We don't really experiment in the bedroom. I did pull out the vibrator the other day, which was nice. I've told my partner that I want to try watching porn together, and he says that he's okay with it, but somehow he seems hesitant, so we haven't tried it. The best thing for us is actually hotel sex, even if it's a 'staycation'—because that seems to be the only way we can truly detach from chores and all of the distractions at home."
In a relationship for three years: Has sex once per month
“Our relationship has had its ups and downs. We’ve had a more open situation, we’ve broken up, we’ve gotten back together, I've experimented with dating women and men. At first, we were really into kink and bondage, toys, role-playing, crazy latex, watching porn together—the whole nine yards. But, one day, it just kinda...halted.

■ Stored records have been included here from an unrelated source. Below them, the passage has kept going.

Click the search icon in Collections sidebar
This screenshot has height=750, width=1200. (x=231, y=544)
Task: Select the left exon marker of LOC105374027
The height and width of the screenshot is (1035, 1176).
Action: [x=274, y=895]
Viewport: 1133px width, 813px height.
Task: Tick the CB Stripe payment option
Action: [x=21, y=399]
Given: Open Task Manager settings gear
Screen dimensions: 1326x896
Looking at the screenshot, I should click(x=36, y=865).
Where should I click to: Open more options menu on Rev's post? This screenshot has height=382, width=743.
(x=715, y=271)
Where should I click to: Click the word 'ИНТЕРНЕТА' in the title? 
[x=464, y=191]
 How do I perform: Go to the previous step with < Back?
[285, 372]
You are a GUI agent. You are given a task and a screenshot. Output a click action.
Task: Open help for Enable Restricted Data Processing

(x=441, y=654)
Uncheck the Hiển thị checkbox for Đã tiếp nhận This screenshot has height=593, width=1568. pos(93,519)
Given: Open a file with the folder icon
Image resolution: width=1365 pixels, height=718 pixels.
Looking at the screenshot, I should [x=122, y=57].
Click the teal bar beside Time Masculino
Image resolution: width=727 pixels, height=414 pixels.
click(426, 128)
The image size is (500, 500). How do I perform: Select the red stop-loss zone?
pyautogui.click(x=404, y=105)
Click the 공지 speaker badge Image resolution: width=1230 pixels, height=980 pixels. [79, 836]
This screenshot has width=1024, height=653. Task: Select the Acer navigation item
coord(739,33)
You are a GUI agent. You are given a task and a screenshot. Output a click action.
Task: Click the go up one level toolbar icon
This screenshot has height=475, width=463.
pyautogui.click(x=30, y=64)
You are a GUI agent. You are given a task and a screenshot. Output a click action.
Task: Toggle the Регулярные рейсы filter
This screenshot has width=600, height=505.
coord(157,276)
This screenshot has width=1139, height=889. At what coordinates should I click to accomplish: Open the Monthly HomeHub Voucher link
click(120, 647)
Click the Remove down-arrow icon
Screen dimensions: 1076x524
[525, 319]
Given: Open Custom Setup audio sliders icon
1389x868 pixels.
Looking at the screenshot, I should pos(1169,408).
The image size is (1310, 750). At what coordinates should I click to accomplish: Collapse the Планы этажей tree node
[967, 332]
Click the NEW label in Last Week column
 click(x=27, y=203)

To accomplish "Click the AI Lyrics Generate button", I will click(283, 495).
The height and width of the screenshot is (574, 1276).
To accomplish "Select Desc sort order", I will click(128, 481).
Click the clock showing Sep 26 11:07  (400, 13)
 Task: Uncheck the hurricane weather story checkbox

It’s only been recently that our sex life has slowed to a trickle and it makes me really sad. I just don’t feel a huge impulse to have sex with him anymore. I think about having sex with other people sometimes, and I might do that. I kind of cheated on him recently. But it’s tough because I really love my partner. Our sexual fire is just gone at the moment. I think only time will tell if it will come back—or if we’ll both need to move in search of more compatible sexual partners.”
In a relationship for four months: Has sex three times per week
“I am super happy in my relationship. I didn't foresee myself at almost 30 starting to date a woman for the first time, but I am completely happy with the situation and growing to be more comfortable, open, and satisfied everyday.
However, I do feel bored while having sex sometimes. This is my first intimate relationship with a female, and lesbian sex is a long process. It lasts at least an hour, but usually two to three, and honestly, yeah, I get a little bored sometimes. I am used to sleeping with guys, which can be long too—but it was usually a quick-and-hot session that was over the minute he came (with no worry about whether or not I had finished).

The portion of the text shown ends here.